Menu

Wednesday, June 30, 2010

"Flighty"



In the search to figure out what to name my new blog, I asked my dear darling boyfriend what one word best describes me.

Guess what he said?

flighty |ˈflītē|
adjective
fickle and irresponsible
SYNONYMS fickle, inconstant, mercurial, whimsical, capricious, skittish, volatile, impulsive; irresponsible, giddy, reckless, wild, careless, thoughtless. ANTONYMS steady, responsible.

It really sort-of bothered me and made me want to defend myself when he said that the one word that best described me was "flighty." Naturally, I had to completely disagree with him. I mean, not only is it slightly insulting that someone I am so close to would describe me as ... oh ... fickle, reckless, careless, thoughtless and irresponsible, but he has also told me many many times that I am one of the most thoughtful people he knows. The real kicker, though, was that this wasn't the first time I'd been called "flighty." Actually, I had a teacher in junior high and high school -- the one teacher that I never really saw eye-to-eye with -- that described me as "flighty."

Of course, when you hear something more than once you have to stop and consider its accuracy, so I asked my boyfriend why he picked that one word to describe me.

He answered that it is because I tend to focus all my attention and energy on something like an obsession for a time, and then I'll suddenly switch gears and completely devote myself to something else.

I thought about that for a while, and I came to a very direct and unquestionable conclusion:

I am a very passionate person.

It isn't that I lose interest in the subject of my affection -- quite the contrary. It is just that there comes a point when I must move on -- like Mary Poppins moving to the next family that needs her when the wind finally changes.

Soon, I was observing the butterflies outside on the flowers. They land on a bloom and drink from it for a while; and then suddenly fly up into the air and flutter around like crazy in a completely unpredictable path, before they settle again on ... sometimes the same flower, sometimes a new one. The hummingbirds are similar. They fly from the tree to the feeder or flower. Sometimes they land, and sometimes they hover. Sometimes they fly back and forth. Often, they'll even "fight" each other for their claim. Are the butterflies and the hummingbirds flighty ... or are they just very focused and even passionate about what they want or need?

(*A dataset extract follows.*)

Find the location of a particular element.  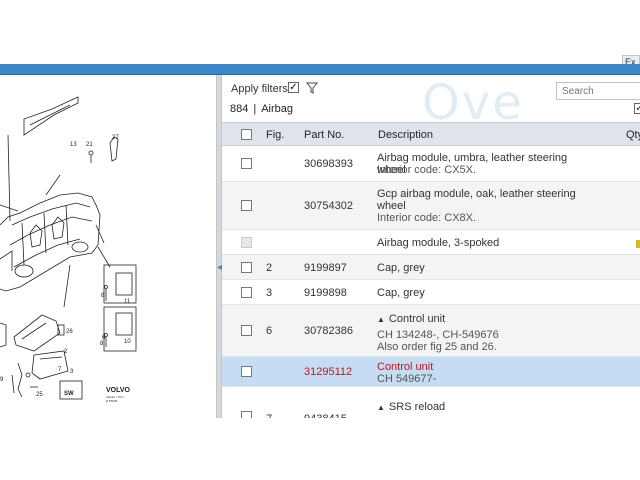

I certainly wouldn't call them "irresponsible" or "reckless" or "careless." Would you?

If you read the "About" page of this blog, I have to admit I certainly do seem sort-of "inconstant" or "fickle" or "wayward." I think this is because I just love too many things way too much. It isn't that I'm necessarily changing my mind about what I want to do or write about. It's just that I have so many ideas that I have trouble figuring out where to focus my energy. Until now, I've been trying to keep everything in its place and spreading myself out.

When I was a kid and my mother would tell me to clean my room, she would come to check on my progress and be angry because in the process of cleaning I would inevitably make my room look worse. My cleaning method is to make piles, and most of the time I would just make one big pile of the entire mess (usually on my bed) and then sort things out one at a time into the places where they were supposed to be. I guess, in a way, that's what I'm doing with this blog. Rather than having several blogs about specific subjects, I'll have one blog -- like a big pile -- where I keep all my thoughts and sort them into smaller, more organized categories.

So ... no. I would not say I'm "flighty." I'm just very passionate about many many things!